▶ _PROBLEMS AND TASKS_
[a] In the article on the healthcare data breach, where is the firm Systema Software based?
[b] Reproduce the healthcare data breach article between "Malicious attacks on" and "it gets better.", inclusive, and swap each "healthcare providers" for "hospitals".
___ GIVEN TEXT ___
Malicious attacks on healthcare providers are nothing new. But the sad truth is that most health care data breaches are accidental rather than malicious. Simply put: healthcare providers are much more likely to lose track of patient records and other sensitive data than they are to have it stolen from them by “advanced, sophisticated” cyber adversaries.
An incident that made the news this week helps underscore the reasons for that – and also suggests reasons why the problem may get worse before it gets better.
As reported by website databreaches.net, information on more than a million individuals was exposed when entire, unencrypted and unsecured databases washed up on a virtual server hosted on Amazon’s AWS cloud infrastructure. Included in those databases was personal and financial information on residents of the state of Kansas who had business before the Kansas State Self Insurance Fund, schools and universities that did business with CSAC Excess Insurance Authority (EIA), an insurance risk sharing pool for public entities in the state of California, the Golden State Risk Management Authority, and a reported 29,000 employees of Salt Lake County, Utah who filed workers' compensation claims, as well as customers of a wide range of other insurance providers.
The common thread? The firm Systema Software of Larkspur, California, which provides claims administration software and services to the insurance industry. According to databreaches.net, the databases were all found on a publicly available subdomain on AWS that was associated with Systema.
Systema did not respond to requests for an interview and has issued a public statement addressing the breach.
___ DATA EXTRACTS ___
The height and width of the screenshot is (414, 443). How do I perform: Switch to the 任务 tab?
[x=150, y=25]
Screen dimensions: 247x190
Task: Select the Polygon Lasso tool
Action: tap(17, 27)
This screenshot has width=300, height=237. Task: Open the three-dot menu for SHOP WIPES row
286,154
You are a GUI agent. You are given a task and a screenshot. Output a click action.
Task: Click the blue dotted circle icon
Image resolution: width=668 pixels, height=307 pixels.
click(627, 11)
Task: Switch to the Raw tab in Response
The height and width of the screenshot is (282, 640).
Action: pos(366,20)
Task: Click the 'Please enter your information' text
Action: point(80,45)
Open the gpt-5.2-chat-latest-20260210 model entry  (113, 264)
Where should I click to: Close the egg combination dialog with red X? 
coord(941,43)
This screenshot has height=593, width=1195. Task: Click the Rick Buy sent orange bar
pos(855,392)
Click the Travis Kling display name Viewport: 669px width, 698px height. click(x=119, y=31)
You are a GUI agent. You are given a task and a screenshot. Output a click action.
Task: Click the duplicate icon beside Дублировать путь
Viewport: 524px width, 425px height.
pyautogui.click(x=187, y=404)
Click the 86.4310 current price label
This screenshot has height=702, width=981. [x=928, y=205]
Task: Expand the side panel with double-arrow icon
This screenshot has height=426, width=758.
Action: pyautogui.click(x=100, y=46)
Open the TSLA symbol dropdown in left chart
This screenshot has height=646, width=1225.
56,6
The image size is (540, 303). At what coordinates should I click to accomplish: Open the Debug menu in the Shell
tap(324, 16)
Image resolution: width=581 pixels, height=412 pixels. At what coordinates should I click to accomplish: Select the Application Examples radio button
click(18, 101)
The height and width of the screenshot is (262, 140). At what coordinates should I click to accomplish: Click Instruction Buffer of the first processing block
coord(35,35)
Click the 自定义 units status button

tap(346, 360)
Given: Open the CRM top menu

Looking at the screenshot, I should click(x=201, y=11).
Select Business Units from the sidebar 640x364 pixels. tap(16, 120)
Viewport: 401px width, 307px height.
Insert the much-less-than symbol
___
▶ _RESPONSES_
[a] Larkspur, California

[b]
Malicious attacks on hospitals are nothing new. But the sad truth is that most health care data breaches are accidental rather than malicious. Simply put: hospitals are much more likely to lose track of patient records and other sensitive data than they are to have it stolen from them by “advanced, sophisticated” cyber adversaries.
An incident that made the news this week helps underscore the reasons for that – and also suggests reasons why the problem may get worse before it gets better.